In the song The 12 Days of Christmas, the bird theme predominates. The 5 gold rings were thought to be 5 goldfinches, and the 12 drummers drumming were originally drumsticks. the 11 pipers piping were peepers peeping, the 10 lords a-leaping were lordbirds (eagles), the 9 ladies dancing were ladybirds (aka ladybugs) and the 8 maids a-milking were cowbirds.
This replaced the original version, a chant by the Inquisition detailing the various ways different heresies would be punished by torture and death. (e.g., ten Templars roasting).
Most of those lyrics have been lost to time.
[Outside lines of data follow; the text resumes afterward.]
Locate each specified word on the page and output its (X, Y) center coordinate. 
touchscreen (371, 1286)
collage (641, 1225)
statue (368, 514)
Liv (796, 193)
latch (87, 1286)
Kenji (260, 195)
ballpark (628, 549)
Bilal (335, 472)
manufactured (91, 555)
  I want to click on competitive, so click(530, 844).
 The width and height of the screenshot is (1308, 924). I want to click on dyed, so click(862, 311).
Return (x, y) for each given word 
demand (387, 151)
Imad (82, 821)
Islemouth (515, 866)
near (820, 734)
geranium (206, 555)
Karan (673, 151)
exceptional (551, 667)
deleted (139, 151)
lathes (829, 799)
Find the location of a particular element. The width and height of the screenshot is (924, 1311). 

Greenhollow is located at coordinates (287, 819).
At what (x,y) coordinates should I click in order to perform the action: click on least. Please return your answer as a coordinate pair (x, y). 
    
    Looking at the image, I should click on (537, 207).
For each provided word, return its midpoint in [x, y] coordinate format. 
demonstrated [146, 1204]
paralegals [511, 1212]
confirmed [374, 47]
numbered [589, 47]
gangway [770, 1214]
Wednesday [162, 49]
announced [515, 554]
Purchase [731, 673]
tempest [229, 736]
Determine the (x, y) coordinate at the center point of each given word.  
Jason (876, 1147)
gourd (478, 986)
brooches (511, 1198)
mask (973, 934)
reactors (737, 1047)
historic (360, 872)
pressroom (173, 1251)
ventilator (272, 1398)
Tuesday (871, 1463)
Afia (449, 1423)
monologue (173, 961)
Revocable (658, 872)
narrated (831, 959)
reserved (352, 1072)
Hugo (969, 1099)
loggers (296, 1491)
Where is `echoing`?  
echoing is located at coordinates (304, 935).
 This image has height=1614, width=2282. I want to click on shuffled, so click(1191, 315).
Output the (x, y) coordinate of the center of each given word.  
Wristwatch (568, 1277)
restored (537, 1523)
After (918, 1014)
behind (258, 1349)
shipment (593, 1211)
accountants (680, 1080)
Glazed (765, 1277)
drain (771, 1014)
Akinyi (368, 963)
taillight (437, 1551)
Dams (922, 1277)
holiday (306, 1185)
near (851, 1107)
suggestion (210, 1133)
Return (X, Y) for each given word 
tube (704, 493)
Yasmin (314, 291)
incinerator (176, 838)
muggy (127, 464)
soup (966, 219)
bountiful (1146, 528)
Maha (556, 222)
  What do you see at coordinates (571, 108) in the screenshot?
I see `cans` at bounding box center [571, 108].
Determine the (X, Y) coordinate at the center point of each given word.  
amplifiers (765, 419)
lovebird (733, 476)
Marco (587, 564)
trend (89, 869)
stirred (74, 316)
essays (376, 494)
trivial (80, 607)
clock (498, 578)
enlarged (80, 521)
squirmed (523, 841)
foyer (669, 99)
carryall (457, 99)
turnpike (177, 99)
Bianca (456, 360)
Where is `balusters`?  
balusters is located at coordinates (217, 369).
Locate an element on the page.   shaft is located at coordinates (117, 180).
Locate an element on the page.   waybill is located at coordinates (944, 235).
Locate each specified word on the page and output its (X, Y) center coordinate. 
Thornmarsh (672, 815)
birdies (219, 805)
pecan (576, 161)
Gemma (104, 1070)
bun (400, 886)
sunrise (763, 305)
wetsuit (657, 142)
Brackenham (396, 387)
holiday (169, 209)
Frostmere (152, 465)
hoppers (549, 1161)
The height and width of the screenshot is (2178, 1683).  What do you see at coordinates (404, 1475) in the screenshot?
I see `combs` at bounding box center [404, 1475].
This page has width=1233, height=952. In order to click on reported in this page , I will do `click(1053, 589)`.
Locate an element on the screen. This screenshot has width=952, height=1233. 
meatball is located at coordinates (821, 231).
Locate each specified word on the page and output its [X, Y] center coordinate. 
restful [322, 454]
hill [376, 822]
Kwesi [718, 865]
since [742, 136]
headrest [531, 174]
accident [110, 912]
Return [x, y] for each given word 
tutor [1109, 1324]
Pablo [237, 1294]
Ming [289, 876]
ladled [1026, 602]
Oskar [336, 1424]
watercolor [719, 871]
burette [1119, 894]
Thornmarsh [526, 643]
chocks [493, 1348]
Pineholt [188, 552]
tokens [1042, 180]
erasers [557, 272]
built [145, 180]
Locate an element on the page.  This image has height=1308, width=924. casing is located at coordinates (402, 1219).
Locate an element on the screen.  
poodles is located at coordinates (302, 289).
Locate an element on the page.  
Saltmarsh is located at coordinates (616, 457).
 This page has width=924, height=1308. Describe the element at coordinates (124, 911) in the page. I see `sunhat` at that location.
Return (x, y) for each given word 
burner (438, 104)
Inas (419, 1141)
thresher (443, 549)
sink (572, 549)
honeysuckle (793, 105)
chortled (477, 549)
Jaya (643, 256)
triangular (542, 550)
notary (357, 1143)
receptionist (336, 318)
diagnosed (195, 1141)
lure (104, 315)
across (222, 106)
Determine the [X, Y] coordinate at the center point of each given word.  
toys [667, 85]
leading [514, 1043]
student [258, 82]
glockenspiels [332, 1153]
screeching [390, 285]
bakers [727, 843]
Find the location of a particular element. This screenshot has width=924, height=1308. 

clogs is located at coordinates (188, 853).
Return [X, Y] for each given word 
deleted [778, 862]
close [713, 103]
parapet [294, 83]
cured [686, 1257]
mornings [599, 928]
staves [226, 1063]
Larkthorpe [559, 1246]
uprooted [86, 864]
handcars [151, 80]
An old parchment fragment was uncovered in 1853 that contained:
8 iron maidens
::unreadable::
::smudged with blood::
5 thumbscrews turning
4 disembowellments
3 racks a-turning
::vomit smear::
::illegible::
And a drawing and a quartering
A secret 1793 codicil to the U.S. Constitution provides that Vice Presidents who are impeached and removed from office are subject to drawing and quartering. The only three who have come anywhere close to that dire punishment are Hannibal Hamlin, Spiro Agnew, Orson Bean and Dan Quayle.
Drawing a quarter is punishable by having Orson Bean come over and explain modern culture to you and to your family, with slides.
A quarter of all drawings are done in pencil.
Upon Ethan Allen’s capture of Fort Ticonderoga only one British soldier dissented. When he tried to attack, Ethan Allen used a particularly sharp pencil to stab him in the neck, causing him to eliminate in his tight white trousers. The makeshift weapon was commemorated as the Ticonderoga Number 2 Pencil and is still the bestselling pencil in America.
After the war Ethan Allen became a vendor of moderately priced furniture. Jefferson and Madison lauded its quality, but John Quincy Adams called it schlock.
John Quincy Adams’s cousin, Sam, was unfortunately known for creating the worst tasting beer in the New World. Two hundred forty years later, the New World is so much bigger and Sam Adams beer is proportionately worse. How it sells is a mystery to liquor store owners nationwide. And to Great-great-great-great-great grand-nephew Cecil.
Cecil Adams (born Seezil Orson Adams) was the son of Dweezil Adams. He legally changed the spelling of his name at age 18 after enduring one beating a day, five days a week for 12 years of school. Unfortunately, the pronunciation was the same and beatings continued through four years of college and several years of graduate studies. Desperately searching for a “normal” name, at age 27 he settled on Edwardio Phartuccio Zotti and told people to just call him EZ. Complete strangers would come up to him after that and punch him in the face.
One day, as he lay bleeding in front of the Chicago Tribune building, a passing editor took pity on him and asked him what had happened. After the explanation, the editor took him into the offices (but not until he had kicked poor EZ unconscious), cleaned him up, and asked him to write down his story. Impressed with the young man’s writing, he immediately signed him to a ten year contract, but insisted that EZ use Cecil Adams as his byline. As Cecil’s stature grew at the Trib, the beatings lessened until they only happened at Christmas parties.
The meme for the Chicago Tribune’s Christmas parties is “The punch that packs an EZ punch.”
The Chicago Tribune is actually owned by a secretive cabal that includes the Illuminati, the Rosicrucians, the AFL-CIO, Up with People!, Brad Pitt, Blythe Danner, Orson Bean, John Boehner and Octavia Phartuccio-Agnew, the widow of the former Vice President.
Up with People! was formed by members of the notorious Chicago Seven, and was to have been called Up Yours, People!, but Abbie Hoffman had second thoughts.
Up with People! has had variously between 6 and 18,093,043,998 members at a time since its formation by the Chicago Seven in 1970. Octavia Phartuccio-Agnew was named its first honorary member just last year.
People Magazine once sued Up With People claiming an infringement on their name. The issue was eventually settled out of court with a badminton tournament.
A regulation badminton net must be woven from the hair of Flemish women and the regulation badminton court is a 1 acre wildly uneven lava field surrounded by a lethal voltage fence into which a rabid dog is released after each volley. This is often overlooked in the children’s version, but not in the Olympics version.
The Cult of the Rapunzel is the oldest order of Flemish women who provide badminton net hair. In the early 20th century, Sister Golden convinced the order to diversify into the pop music realm. The Cult had a minor hit with the song *Lady Godiva *and a Broadway smash hit musical, Hair.
Northern Belgium was where doctors first discovered, studied and attempted to treat phlegm.
When a Hebrew or Arabic opera is sung it is customary to have a small moat around the stage to catch the phlegm from the arias.
The famed “Ha-Khachaim” Quartette from Qoheleth requires no seating in the first three rows, unless protected by a plastic tarp.